##### Material to process #####

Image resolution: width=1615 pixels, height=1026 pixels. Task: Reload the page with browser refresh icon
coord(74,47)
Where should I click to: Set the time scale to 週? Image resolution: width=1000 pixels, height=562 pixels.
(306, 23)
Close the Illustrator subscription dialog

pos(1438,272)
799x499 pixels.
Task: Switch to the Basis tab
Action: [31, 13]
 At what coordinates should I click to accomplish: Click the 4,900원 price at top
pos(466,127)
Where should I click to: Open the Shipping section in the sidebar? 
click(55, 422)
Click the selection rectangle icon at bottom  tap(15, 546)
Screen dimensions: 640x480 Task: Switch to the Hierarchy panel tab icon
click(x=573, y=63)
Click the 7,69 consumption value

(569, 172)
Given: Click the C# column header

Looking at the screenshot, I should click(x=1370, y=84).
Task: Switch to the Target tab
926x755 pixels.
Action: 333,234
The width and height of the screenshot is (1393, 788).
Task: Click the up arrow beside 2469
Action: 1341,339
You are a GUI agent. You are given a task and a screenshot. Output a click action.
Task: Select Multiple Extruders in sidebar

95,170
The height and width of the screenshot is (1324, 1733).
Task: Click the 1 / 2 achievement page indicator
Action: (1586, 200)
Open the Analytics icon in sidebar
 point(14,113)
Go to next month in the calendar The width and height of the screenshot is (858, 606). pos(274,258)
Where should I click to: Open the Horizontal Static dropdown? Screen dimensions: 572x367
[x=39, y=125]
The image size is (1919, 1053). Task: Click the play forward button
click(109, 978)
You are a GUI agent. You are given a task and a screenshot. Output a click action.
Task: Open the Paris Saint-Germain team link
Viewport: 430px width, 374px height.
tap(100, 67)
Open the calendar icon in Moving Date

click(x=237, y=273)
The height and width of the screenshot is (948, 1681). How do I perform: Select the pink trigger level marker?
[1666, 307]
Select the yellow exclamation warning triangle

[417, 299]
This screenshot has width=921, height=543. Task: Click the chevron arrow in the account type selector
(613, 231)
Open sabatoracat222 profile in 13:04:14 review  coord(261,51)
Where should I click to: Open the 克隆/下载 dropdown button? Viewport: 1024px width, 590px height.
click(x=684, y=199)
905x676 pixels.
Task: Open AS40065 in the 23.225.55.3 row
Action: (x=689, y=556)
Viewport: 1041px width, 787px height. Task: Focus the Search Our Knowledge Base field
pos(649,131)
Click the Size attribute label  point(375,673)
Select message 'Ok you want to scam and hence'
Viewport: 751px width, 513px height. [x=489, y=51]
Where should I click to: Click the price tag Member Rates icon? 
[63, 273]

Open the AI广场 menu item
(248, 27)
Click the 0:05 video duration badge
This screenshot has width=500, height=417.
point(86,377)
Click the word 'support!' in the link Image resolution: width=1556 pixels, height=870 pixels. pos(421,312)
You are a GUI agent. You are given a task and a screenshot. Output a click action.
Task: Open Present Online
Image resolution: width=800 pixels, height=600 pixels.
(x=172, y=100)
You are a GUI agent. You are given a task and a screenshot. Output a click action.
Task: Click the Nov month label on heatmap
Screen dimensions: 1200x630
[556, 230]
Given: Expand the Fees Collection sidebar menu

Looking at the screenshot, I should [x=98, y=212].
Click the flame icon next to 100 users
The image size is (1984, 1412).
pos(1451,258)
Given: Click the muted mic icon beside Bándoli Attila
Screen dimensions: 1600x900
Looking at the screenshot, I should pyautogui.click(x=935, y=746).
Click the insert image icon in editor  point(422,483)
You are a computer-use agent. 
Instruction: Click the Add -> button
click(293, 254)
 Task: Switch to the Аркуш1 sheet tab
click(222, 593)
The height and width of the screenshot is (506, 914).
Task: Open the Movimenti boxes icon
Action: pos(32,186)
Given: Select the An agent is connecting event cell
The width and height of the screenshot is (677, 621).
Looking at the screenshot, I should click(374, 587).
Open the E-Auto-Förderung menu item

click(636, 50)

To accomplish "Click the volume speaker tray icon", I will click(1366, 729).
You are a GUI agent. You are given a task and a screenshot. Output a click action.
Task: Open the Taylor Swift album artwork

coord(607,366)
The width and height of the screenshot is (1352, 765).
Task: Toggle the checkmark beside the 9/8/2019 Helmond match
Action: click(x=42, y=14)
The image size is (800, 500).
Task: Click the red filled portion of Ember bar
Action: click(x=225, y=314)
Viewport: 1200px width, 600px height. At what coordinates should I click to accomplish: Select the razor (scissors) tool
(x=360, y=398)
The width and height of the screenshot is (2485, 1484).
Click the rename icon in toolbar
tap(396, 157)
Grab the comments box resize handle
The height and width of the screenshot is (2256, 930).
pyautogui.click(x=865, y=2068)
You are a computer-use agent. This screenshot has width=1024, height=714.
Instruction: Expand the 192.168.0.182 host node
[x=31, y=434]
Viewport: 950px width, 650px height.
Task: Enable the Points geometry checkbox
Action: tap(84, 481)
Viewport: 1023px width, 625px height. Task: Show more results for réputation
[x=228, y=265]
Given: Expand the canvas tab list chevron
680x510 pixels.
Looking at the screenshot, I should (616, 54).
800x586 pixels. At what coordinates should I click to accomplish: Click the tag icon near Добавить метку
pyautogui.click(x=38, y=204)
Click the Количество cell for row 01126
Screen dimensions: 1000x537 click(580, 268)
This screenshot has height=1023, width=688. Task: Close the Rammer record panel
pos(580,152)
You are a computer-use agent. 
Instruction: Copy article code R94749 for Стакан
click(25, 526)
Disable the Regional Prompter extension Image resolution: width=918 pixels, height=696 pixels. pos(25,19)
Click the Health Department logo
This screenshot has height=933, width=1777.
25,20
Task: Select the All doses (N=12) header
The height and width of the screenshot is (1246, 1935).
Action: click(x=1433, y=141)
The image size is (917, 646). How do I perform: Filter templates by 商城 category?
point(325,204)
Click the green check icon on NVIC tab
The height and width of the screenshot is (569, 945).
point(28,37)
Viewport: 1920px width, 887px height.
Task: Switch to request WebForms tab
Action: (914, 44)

#####

Exercise directions >> Nothing should appear in the answer except the lines above from the line with "Open the AI广场 menu item" through the line with "Given: Select the", both included, written out exactly.

Your solution >>
Open the AI广场 menu item
(248, 27)
Click the 0:05 video duration badge
This screenshot has width=500, height=417.
point(86,377)
Click the word 'support!' in the link Image resolution: width=1556 pixels, height=870 pixels. pos(421,312)
You are a GUI agent. You are given a task and a screenshot. Output a click action.
Task: Open Present Online
Image resolution: width=800 pixels, height=600 pixels.
(x=172, y=100)
You are a GUI agent. You are given a task and a screenshot. Output a click action.
Task: Click the Nov month label on heatmap
Screen dimensions: 1200x630
[556, 230]
Given: Expand the Fees Collection sidebar menu

Looking at the screenshot, I should [x=98, y=212].
Click the flame icon next to 100 users
The image size is (1984, 1412).
pos(1451,258)
Given: Click the muted mic icon beside Bándoli Attila
Screen dimensions: 1600x900
Looking at the screenshot, I should pyautogui.click(x=935, y=746).
Click the insert image icon in editor  point(422,483)
You are a computer-use agent. 
Instruction: Click the Add -> button
click(293, 254)
 Task: Switch to the Аркуш1 sheet tab
click(222, 593)
The height and width of the screenshot is (506, 914).
Task: Open the Movimenti boxes icon
Action: pos(32,186)
Given: Select the An agent is connecting event cell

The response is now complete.